» Task to carry out
Extract each line below that contains the string "screenshot". Case counts, so match capitals and lowercase exactly.

» Material provided

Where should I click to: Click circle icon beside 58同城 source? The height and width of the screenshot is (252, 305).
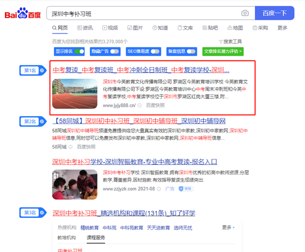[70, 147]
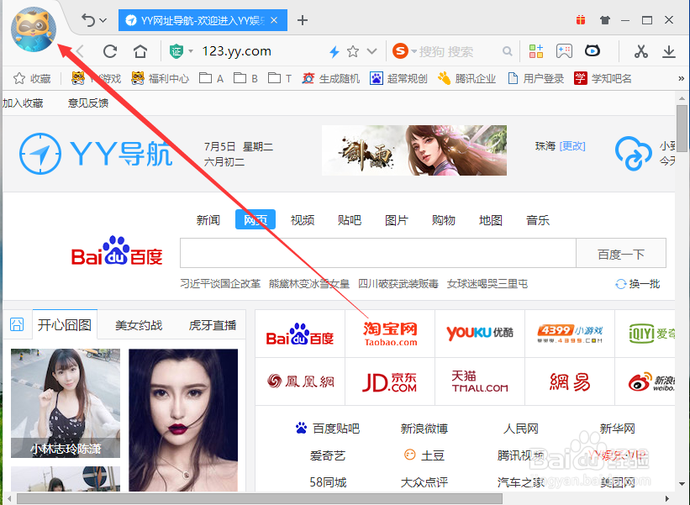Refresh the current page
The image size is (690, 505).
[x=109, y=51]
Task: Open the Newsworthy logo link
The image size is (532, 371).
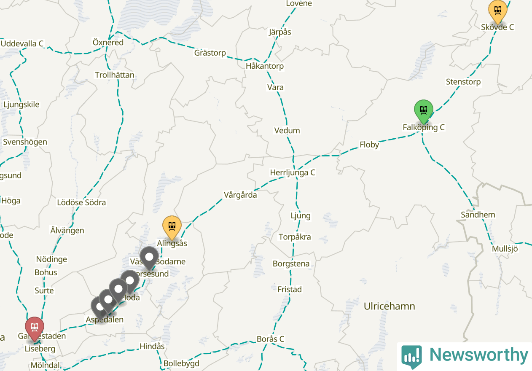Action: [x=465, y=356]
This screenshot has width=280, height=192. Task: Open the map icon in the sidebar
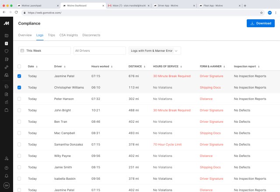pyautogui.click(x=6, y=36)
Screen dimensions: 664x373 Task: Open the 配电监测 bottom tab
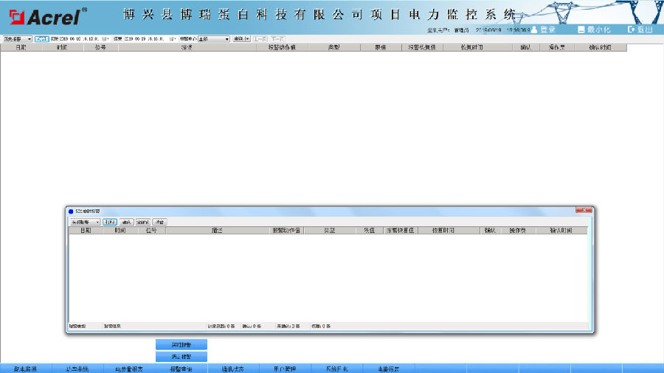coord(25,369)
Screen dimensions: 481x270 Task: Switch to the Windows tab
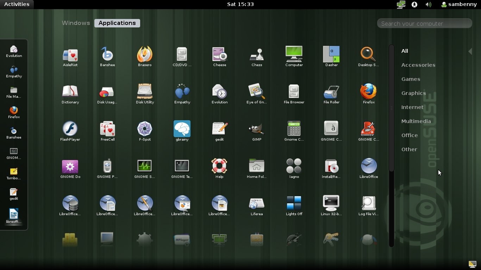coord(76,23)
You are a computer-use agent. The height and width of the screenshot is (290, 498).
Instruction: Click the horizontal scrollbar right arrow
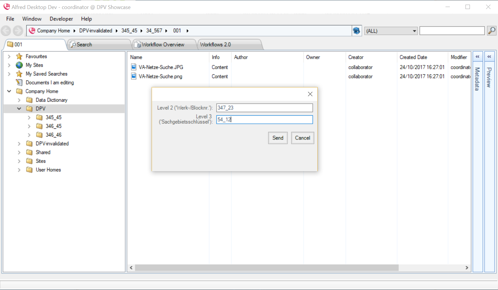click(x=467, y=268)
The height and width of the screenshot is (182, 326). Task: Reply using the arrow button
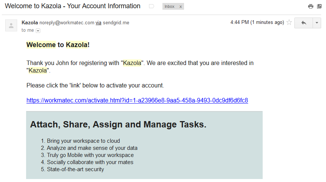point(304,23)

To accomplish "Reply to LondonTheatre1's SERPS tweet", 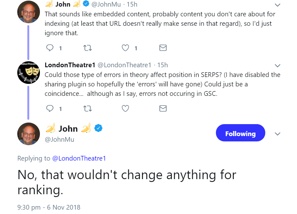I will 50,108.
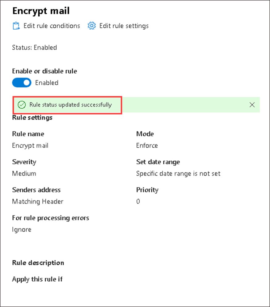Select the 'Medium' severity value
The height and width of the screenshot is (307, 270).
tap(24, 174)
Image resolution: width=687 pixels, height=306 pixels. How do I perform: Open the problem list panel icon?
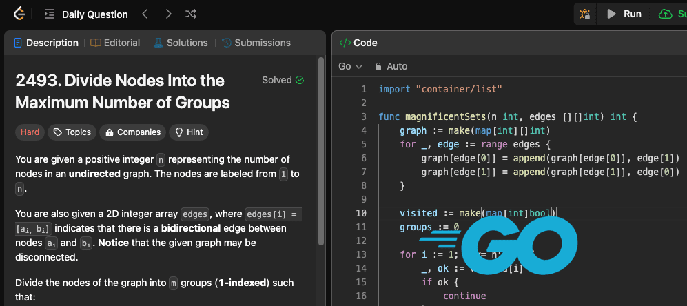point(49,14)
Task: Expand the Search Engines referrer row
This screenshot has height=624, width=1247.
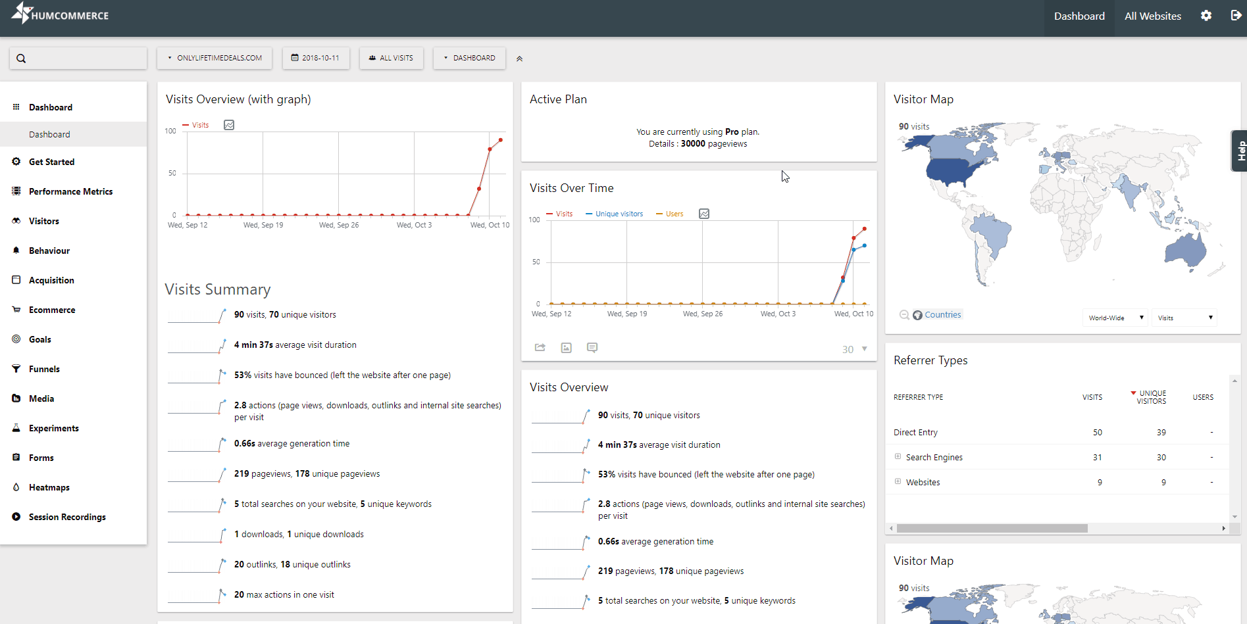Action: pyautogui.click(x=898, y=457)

» The reply
Where should I click to: Click circle icon beside 58同城 source? The height and width of the screenshot is (252, 305).
This screenshot has width=280, height=192. Task: Open the map icon in the sidebar
You are a computer-use agent. The height and width of the screenshot is (290, 498).
The height and width of the screenshot is (182, 326). Task: Reply using the arrow button
The height and width of the screenshot is (307, 270).
This screenshot has height=624, width=1247.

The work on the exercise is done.